…Reject 30 percent NNPC Ltd allocation
…Expert condemn duopoly by bill in downstream sector.
By Ikenna Omeje
The governors of states in the southern part of Nigeria have rejected the proposed 3 per cent share to host communities in the Petroleum Industry Bill recently passed by the National Assembly.
In a communique issued at the end of their meeting in Lagos on July 6, the governors supported 5 per cent share to host communities, instead of the proposed 3 percent.
The governors who also rejected the allocation of at least 30 percent of the profit generated by the proposed Nigerian National Petroleum Company Limited for the exploration of oil in ‘frontier basins’, however, commended the lawmakers for the passage of the PIB.
“We commend the National Assembly for the progress made in the passage of the PIB. The Forum rejects the proposed 3% and supports the 5% share of the oil revenue to the host community as recommended by the House of Representatives.
“The forum also rejects the proposed 30% share of profit for the exploration of oil and gas in the basins,” the communique read.
The governors also rejected the ownership structure of the proposed NNPC, arguing that instead of it to be vested in the Federal Ministry of Finance, it should be held in trust by Nigeria Sovereign Investment Authority (NSIA) since all tiers of government have stakes in that vehicle.
“However, the Forum rejects the ownership structure of the proposed Nigeria National Petroleum Company Limited (NNPC).
“The Forum disagrees that the company be vested in the Federal Ministry of Finance but should be held in trust by Nigeria Sovereign Investment Authority (NSIA) since all tiers of Government have stakes in that vehicle,” the governors said.
Meanwhile, an oil industry analyst and public affairs commentator, Jerry Lazarus, has expressed concerns about certain provisions of the bill as it affects the downstream.
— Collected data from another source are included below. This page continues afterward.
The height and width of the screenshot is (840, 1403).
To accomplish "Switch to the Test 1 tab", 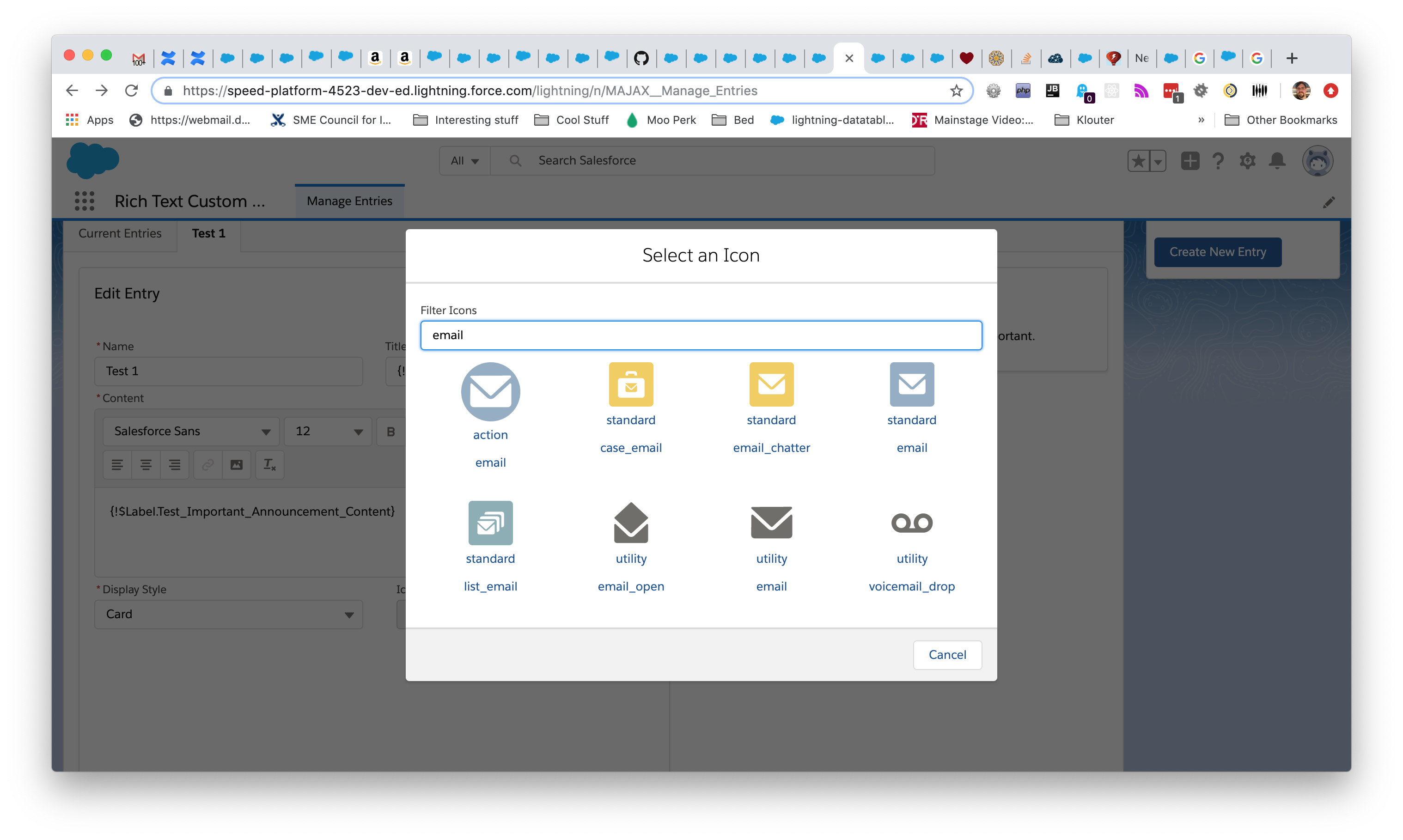I will pyautogui.click(x=208, y=233).
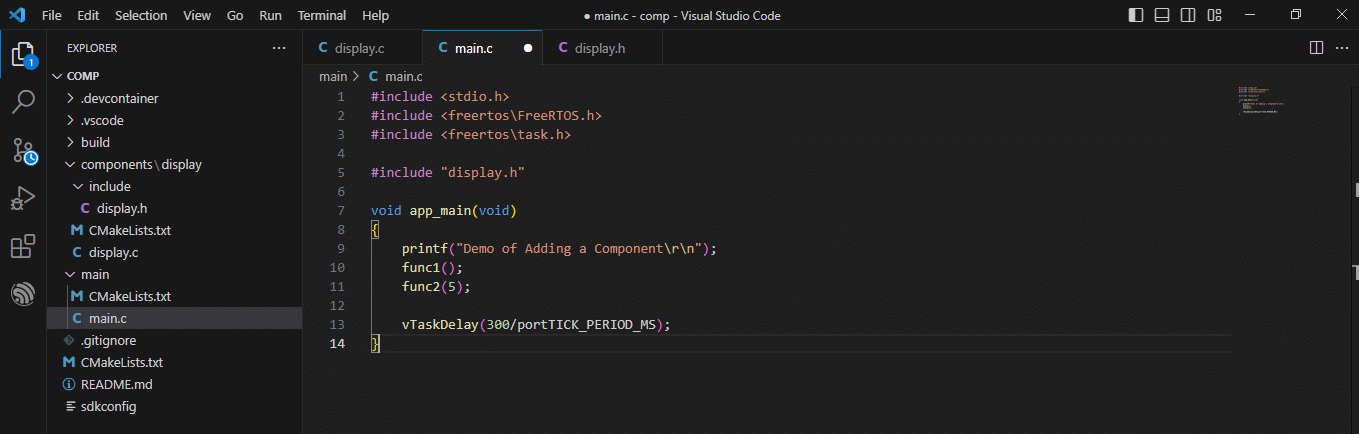Open the Explorer view in activity bar
The width and height of the screenshot is (1359, 434).
[x=23, y=54]
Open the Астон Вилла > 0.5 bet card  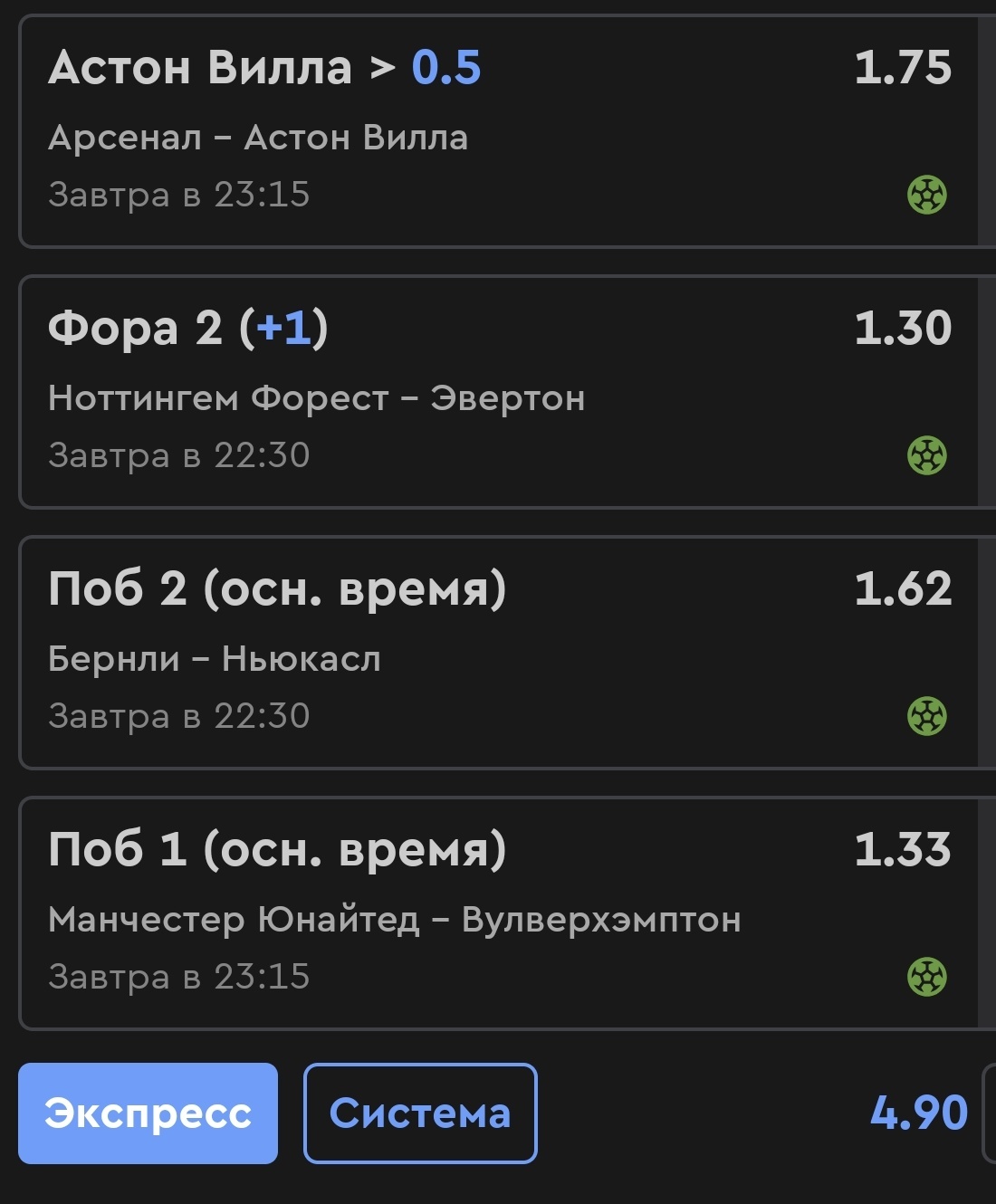pyautogui.click(x=498, y=131)
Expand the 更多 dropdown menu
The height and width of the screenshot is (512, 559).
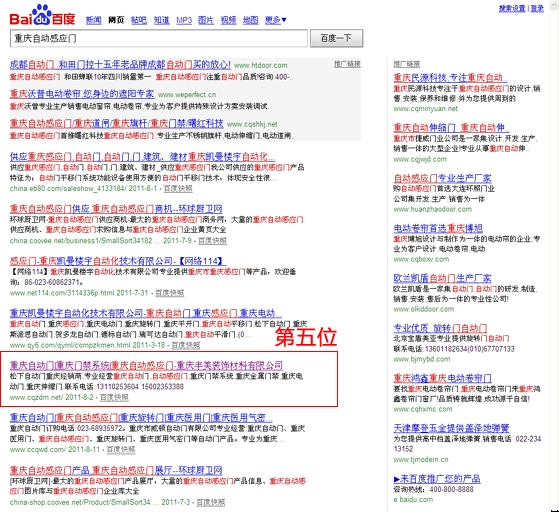[276, 20]
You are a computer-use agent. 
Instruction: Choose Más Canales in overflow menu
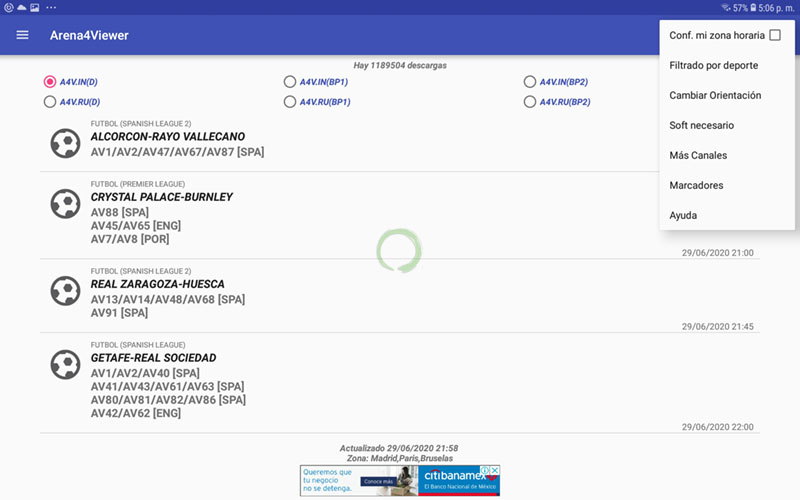(x=698, y=156)
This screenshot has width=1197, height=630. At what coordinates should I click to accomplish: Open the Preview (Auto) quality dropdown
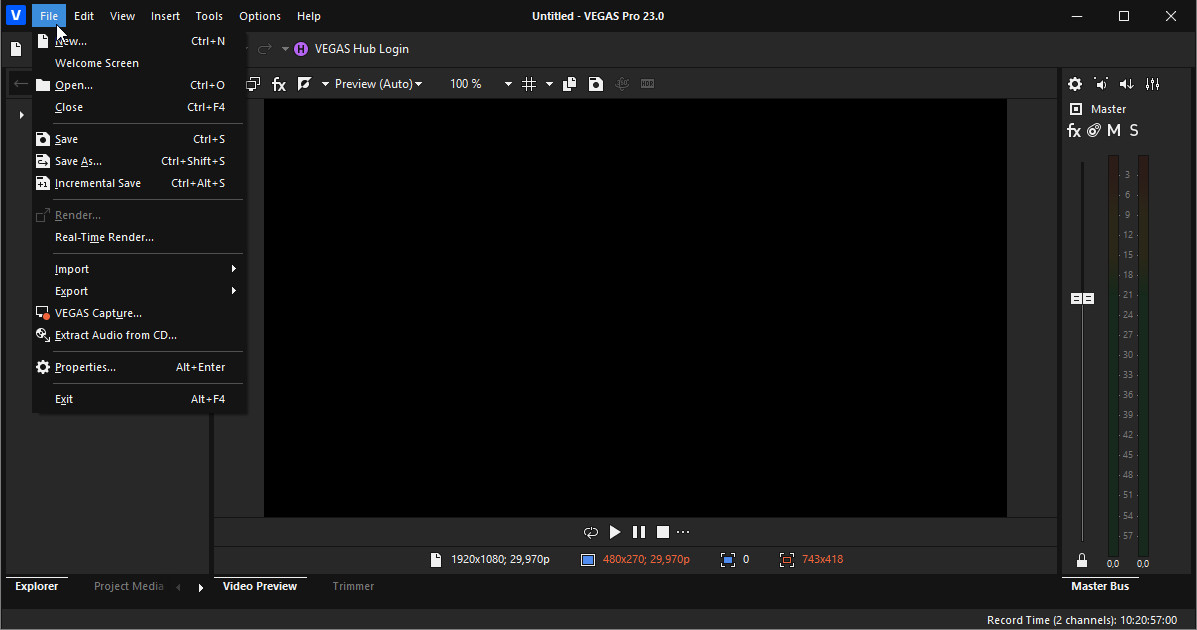point(378,84)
He said that while the bill removed price controls on petroleum products in Section 205, the senate version of the bill has a clause that constrains market competition by restricting importation of products to only players with local refining capacity, which clearly counters the provision of 205(1).
He also argued that Section 317 (8) of the Senate version of the bill will create a duopoly in a price deregulated price environment thereby destroying the Nigerian downstream industry as it is known today.
Lazarus said, “This clause needs to be expunged from the PIB. The Authority should be left to develop regulations that are fair, inclusive and transparent for petroleum product importation that ensures open and diverse market supply and hence competition, only then would the objectives of the bill be achieved. It is worth repeating that as price control is being removed, supply must be competitive, inclusive, transparent and seen to encourage efficiency. Then, and only then will Nigerians and Nigerians win.